## Extracted entries:
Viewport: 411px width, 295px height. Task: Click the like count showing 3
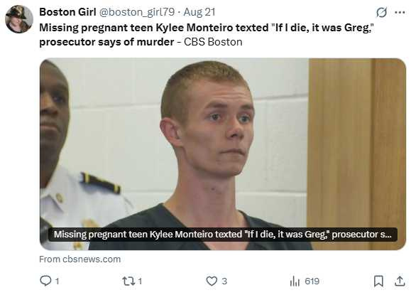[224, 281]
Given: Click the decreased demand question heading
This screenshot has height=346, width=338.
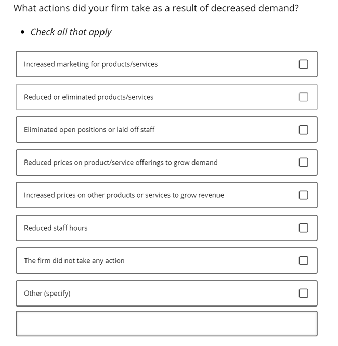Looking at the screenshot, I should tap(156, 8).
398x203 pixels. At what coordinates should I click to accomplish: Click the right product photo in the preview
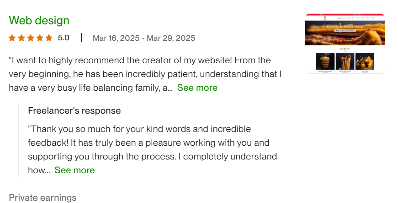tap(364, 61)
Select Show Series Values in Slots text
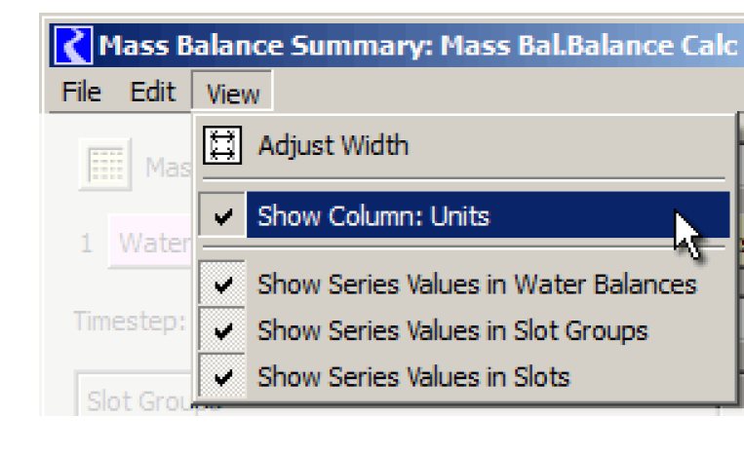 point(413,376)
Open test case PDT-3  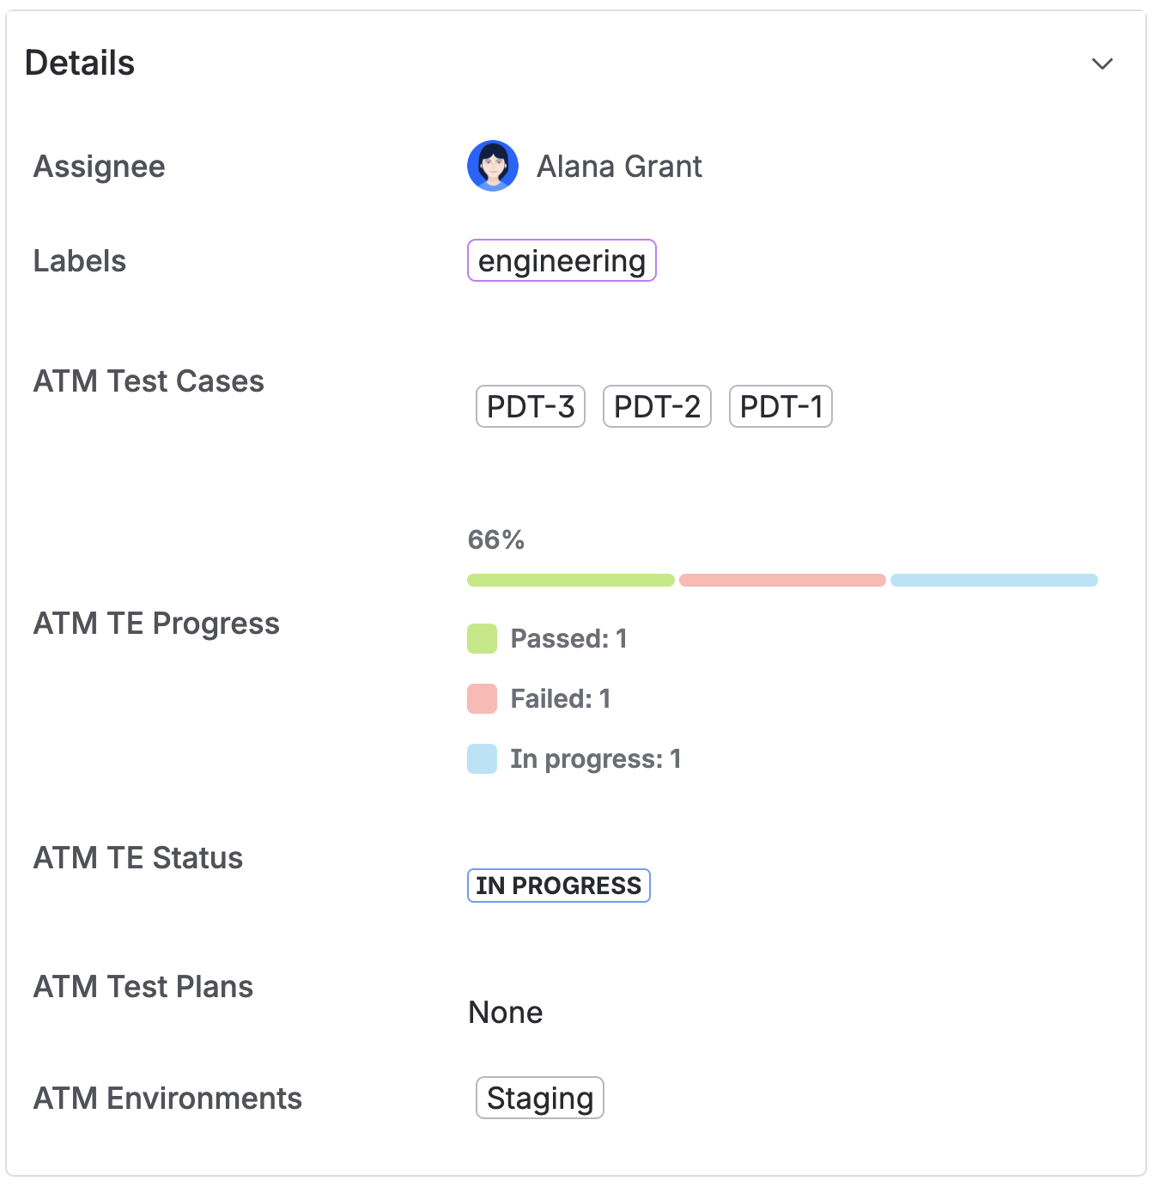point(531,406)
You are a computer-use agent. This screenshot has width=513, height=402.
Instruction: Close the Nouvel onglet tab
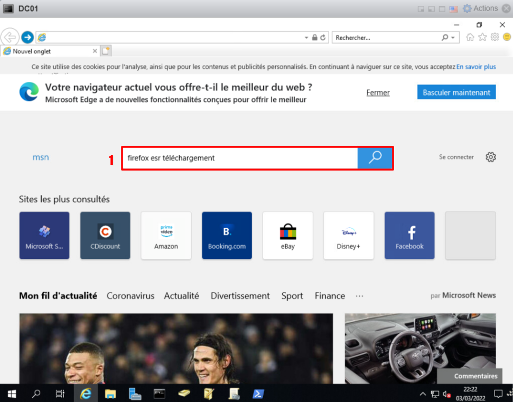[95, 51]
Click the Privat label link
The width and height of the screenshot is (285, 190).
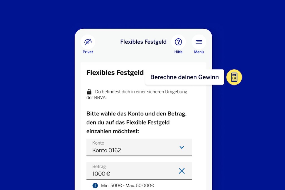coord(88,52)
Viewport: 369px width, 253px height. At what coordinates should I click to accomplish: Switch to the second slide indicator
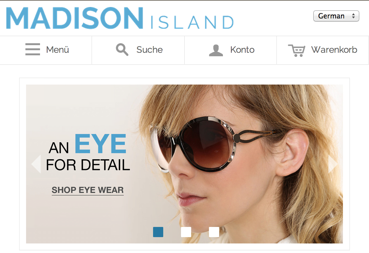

## Directions for this task:
The answer must be the lines above from the line that contains "Click the Privat label link" to the final line of the data, word for word, with no pictures.

## Solution to this problem:
Click the Privat label link
The width and height of the screenshot is (285, 190).
coord(88,52)
Viewport: 369px width, 253px height. At what coordinates should I click to accomplish: Switch to the second slide indicator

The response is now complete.